A story this weekend from the Las Vegas Review-Journal begins:
Keeping from the public information about judicial colleagues or their relatives is among the uses Clark County judges have found for their authority to seal civil cases, given them by a Nevada Supreme Court decision 12 years ago.A little research has produced this goldmine (an apt characterization, as this is Nevada) of information about "The Whitehead Case."Litigants whose cases have been sealed by District Court judges include a Clark County Family Court judge, a Las Vegas law firm with which a former state Supreme Court justice is associated, a medical practice owned by the husband of a former state Supreme Court justice, a lawyer who serves as a temporary judge on matters before the Supreme Court, and an MGM Mirage attorney who unsuccessfully ran for Las Vegas Municipal Court in 2003.
One of the litigants whose case was sealed is Hutchison & Steffen, a firm with which the author of the 1995 Whitehead Decision, on which judges now rely for authority to seal them, is associated. Thomas L. Steffen served on the Nevada Supreme Court from 1982 to 1997, and according to the firm's Web site is "of counsel" to the law firm partly owned by, and named for, one of his sons.
Moreover, here is a story from from the Dec. 11, 2006 Las Vegas Review-Journal. A few quotes from the end of the long story:
Whitehead asked the Nevada Supreme Court to halt the investigation and to decide the case in secret, concealing not only the allegations and outcome, but the existence of the case.His attorneys contended that since complaints to the Judicial Discipline Commission and its investigations were confidential, Whitehead could appeal in secret. After the Supreme Court agreed to the unprecedented secrecy, the Review-Journal revealed the case anyway.

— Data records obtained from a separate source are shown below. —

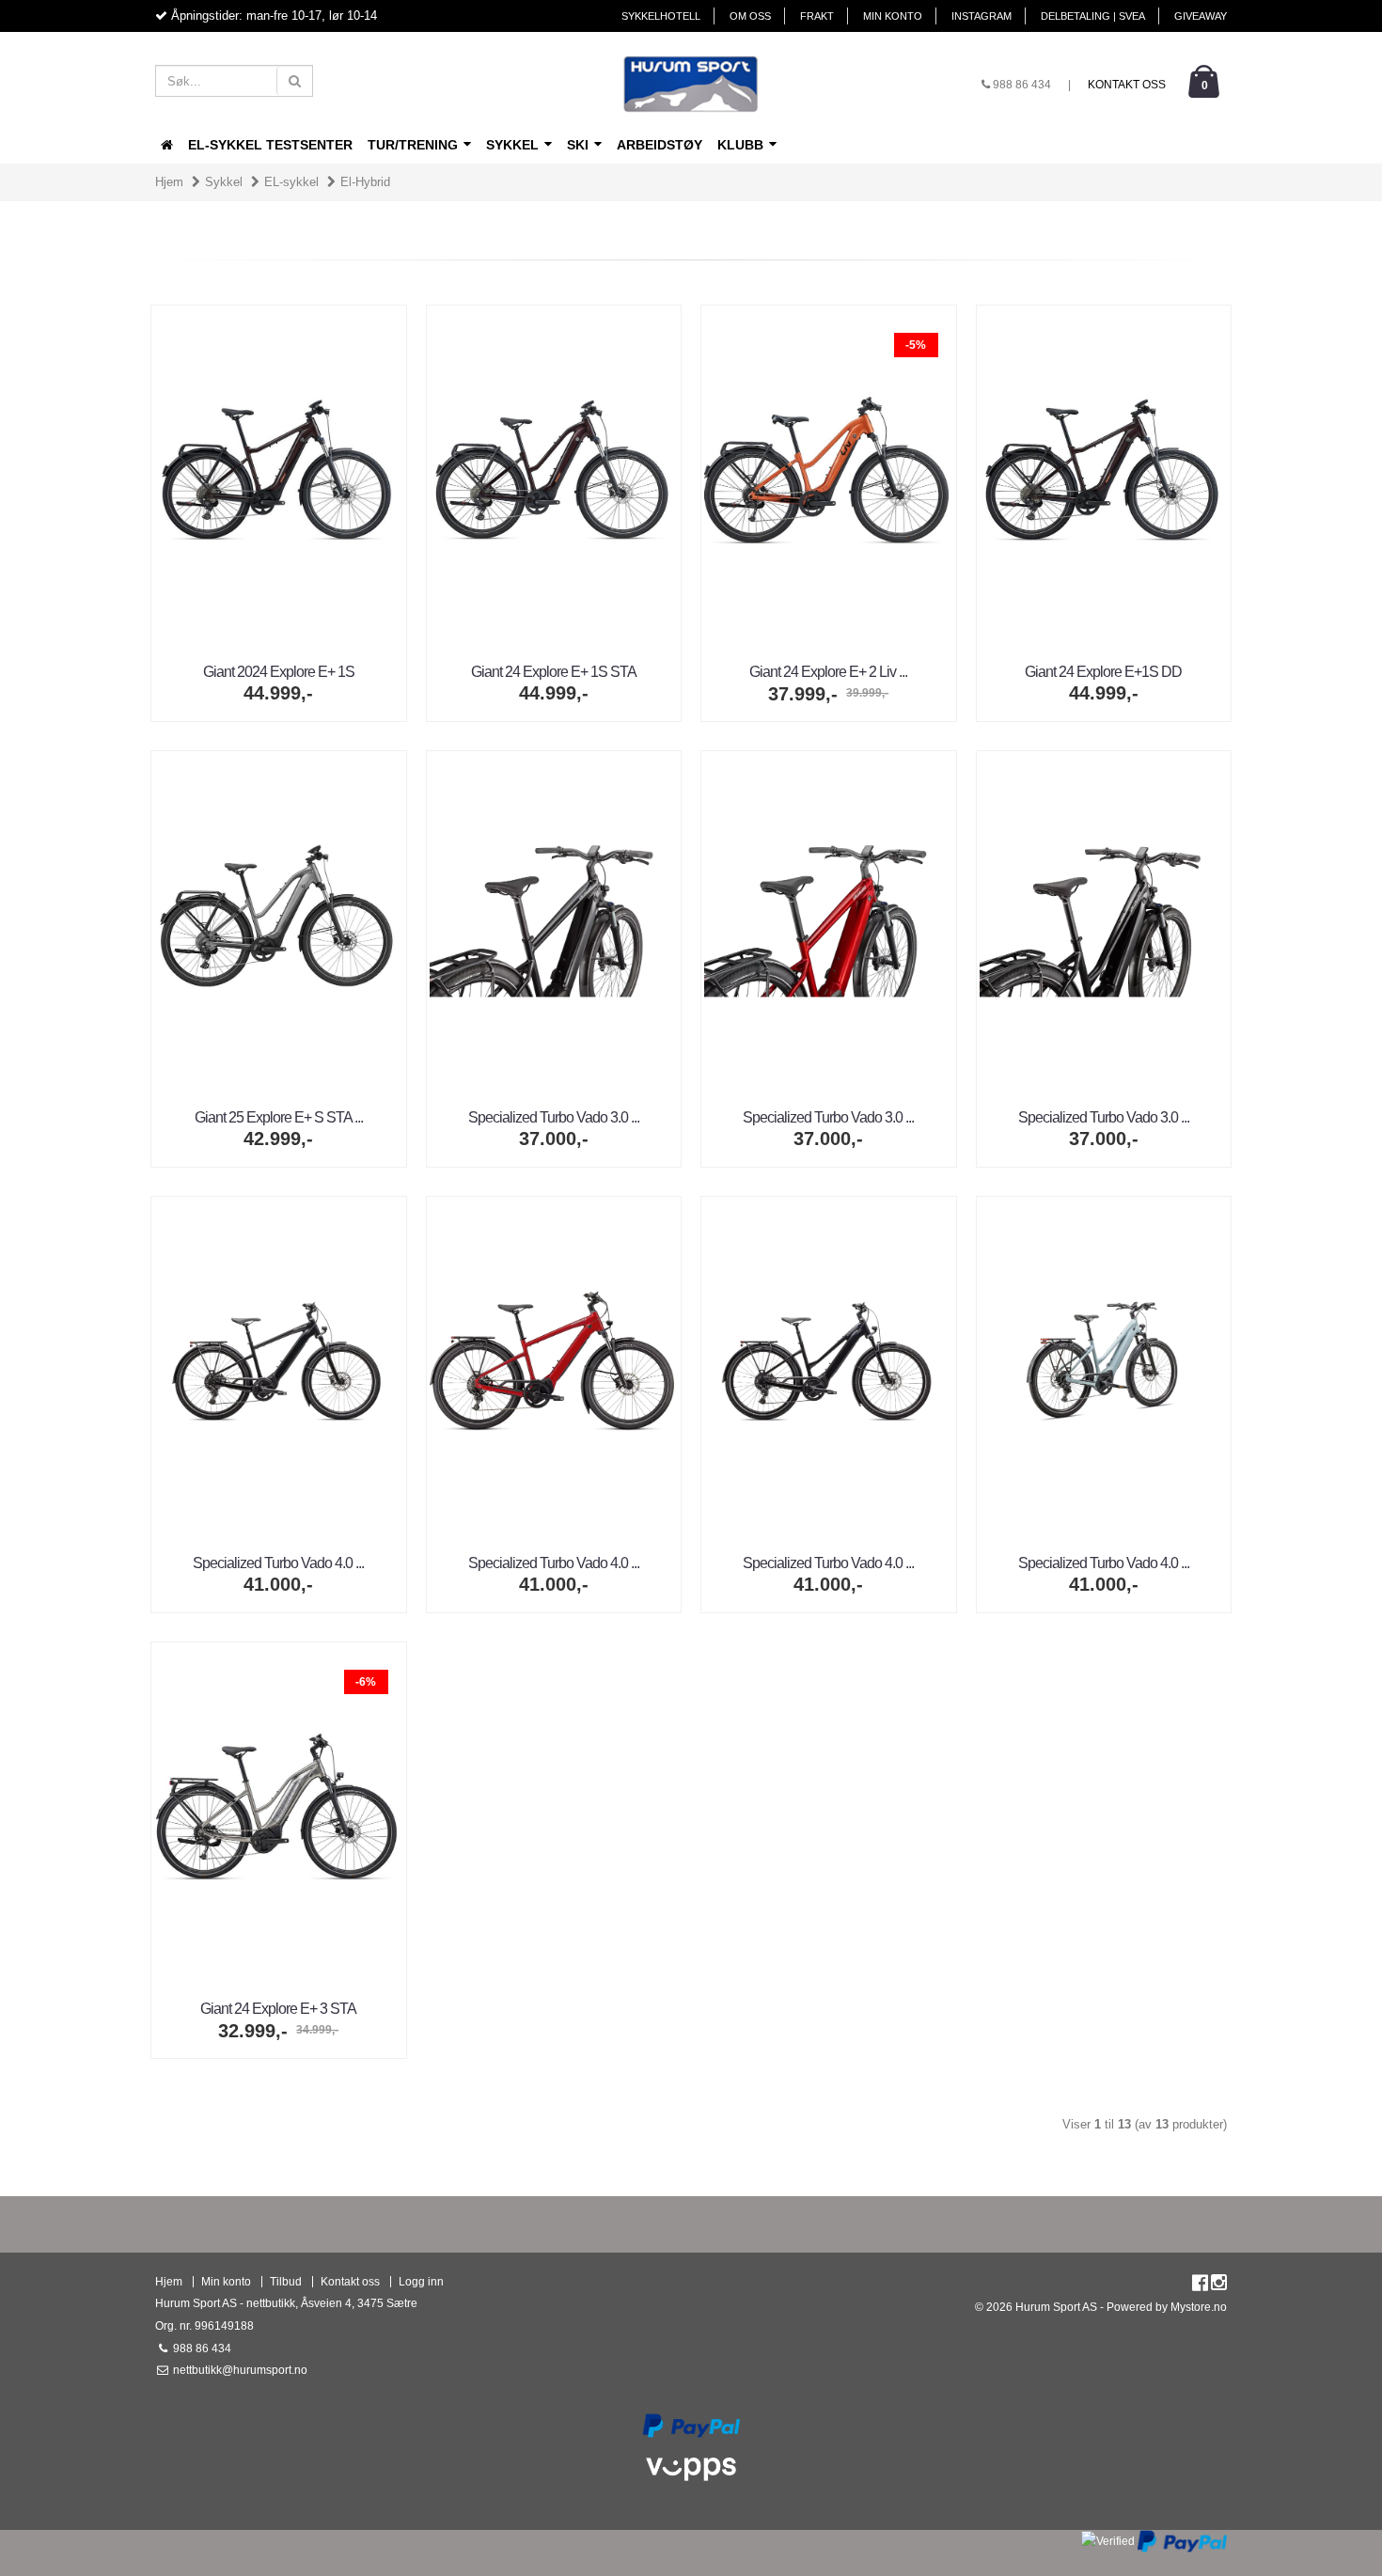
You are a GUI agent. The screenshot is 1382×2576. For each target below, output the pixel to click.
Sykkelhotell (660, 16)
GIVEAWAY (1200, 16)
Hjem (169, 182)
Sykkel (514, 144)
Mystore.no (1198, 2307)
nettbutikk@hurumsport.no (238, 2370)
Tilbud (286, 2281)
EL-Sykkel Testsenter (270, 144)
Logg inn (421, 2281)
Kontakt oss (1127, 84)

The court unsealed the case but launched a sweeping effort to discover who leaked information to the newspaper.
The case resulted in the Supreme Court issuing new rules for the discipline commission and the Legislature increasing the panel's funding, making it stronger and more effective.
In August 1995, Whitehead agreed to resign in return for a promise he wouldn't face federal prosecution.